Job Beckers
Assistant Professor Eindhoven University of Technology (TU/e) Netherlands
Title: EUV-induced plasmas in EUV lithography tools
Biography:
Job Beckers is Assistant Professor within the Elementary Processes in Gas Discharges group at Eindhoven University of Technology (TU/e). His research focuses on discovering how nanometer- to micrometer-scale particles interact with plasmas on the most fundamental level. The researched plasmas include electrically generated discharges and plasmas induced by highly energetic photons and electrons.
Abstract:
Today’s newest photolithography tools operate using photons in the Extreme Ultraviolet (EUV) wavelength range and at low hydrogen gas pressures, typically 1-10 Pa. Everywhere in the machine where these highly energetic photons travel, a peculiar transient background plasma is induced. The formation of such plasma is the results of the partial photoionization of the background gas by the photons used. Additionally, the created free electrons have sufficient energy to continue the ionization of the background gas even further by means of electron impact ionization.

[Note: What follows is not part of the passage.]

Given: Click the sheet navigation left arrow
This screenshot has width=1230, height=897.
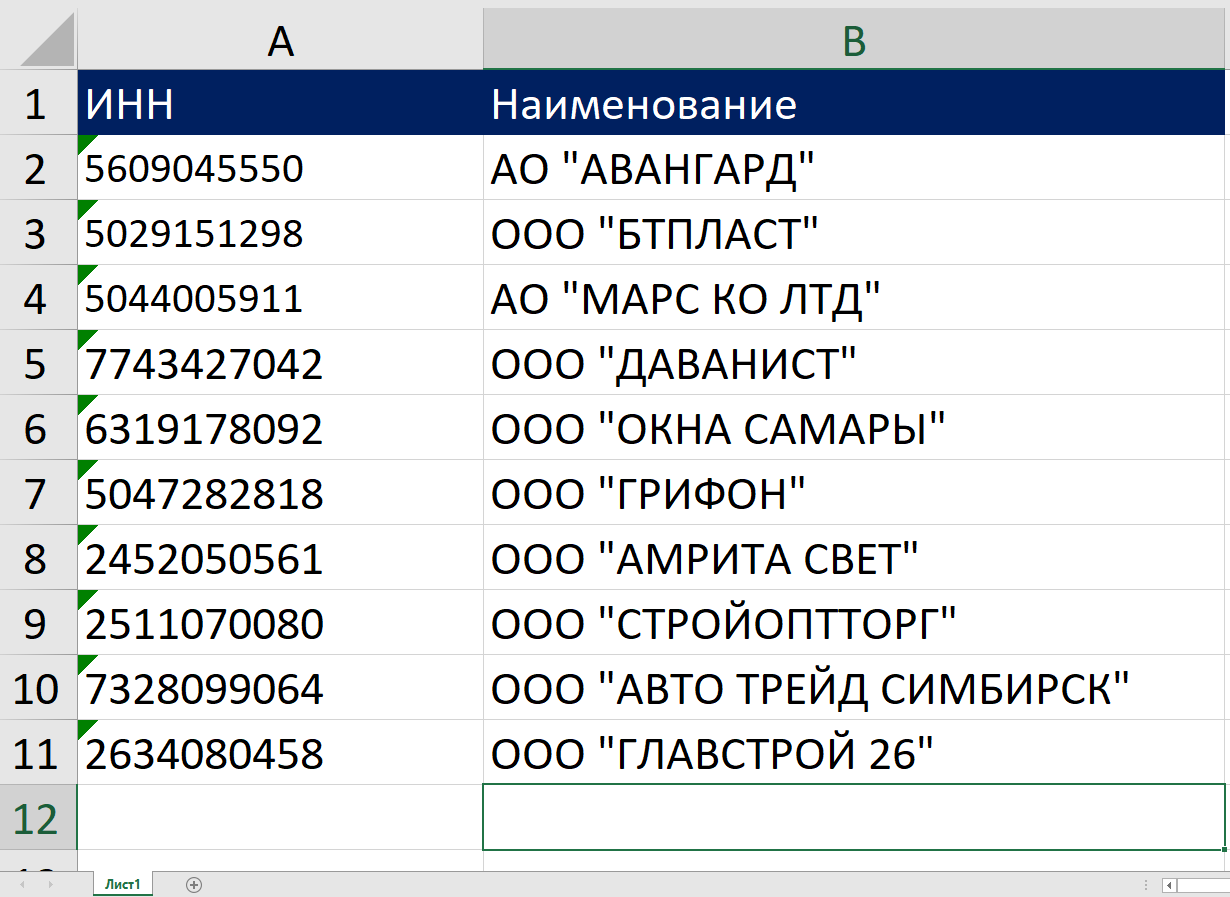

The inevitable presence of EUV-induced plasmas in lithography tools may have significant impact on the EUV optics used in these systems in terms of contamination, cleaning and life-time issues.
In this contribution we focus on our research efforts probing the dynamics of the two most dominant species in plasmas, i.e. electrons and positive ions.
The electrons have extensively been probed using microwave radiation in the so-called Microwave Cavity Resonant Spectroscopy (MCRS) diagnostic. Our latest improvements with respect to MCRS enabled to monitor free electron dynamics in the plasma temporally resolved (~100 ns resolution) and with a high resolution (low detection limit of 1010 m-3). Utilizing multiple resonant modes, this diagnostic can be used to spatially resolve the electron density profile and to act as a beam monitor for pointing stability and beam power.
The fluxes and energy distributions of ions towards plasma-facing surfaces have been characterized temporally resolved using a retarding field energy analyzer (RFEA) and an electrostatic quadrupole plasma analyzer (EQP).
This contribution shows the current state-of-the-art knowledge level regarding EUV-induced plasmas as well as some latest results and our research plans for the future.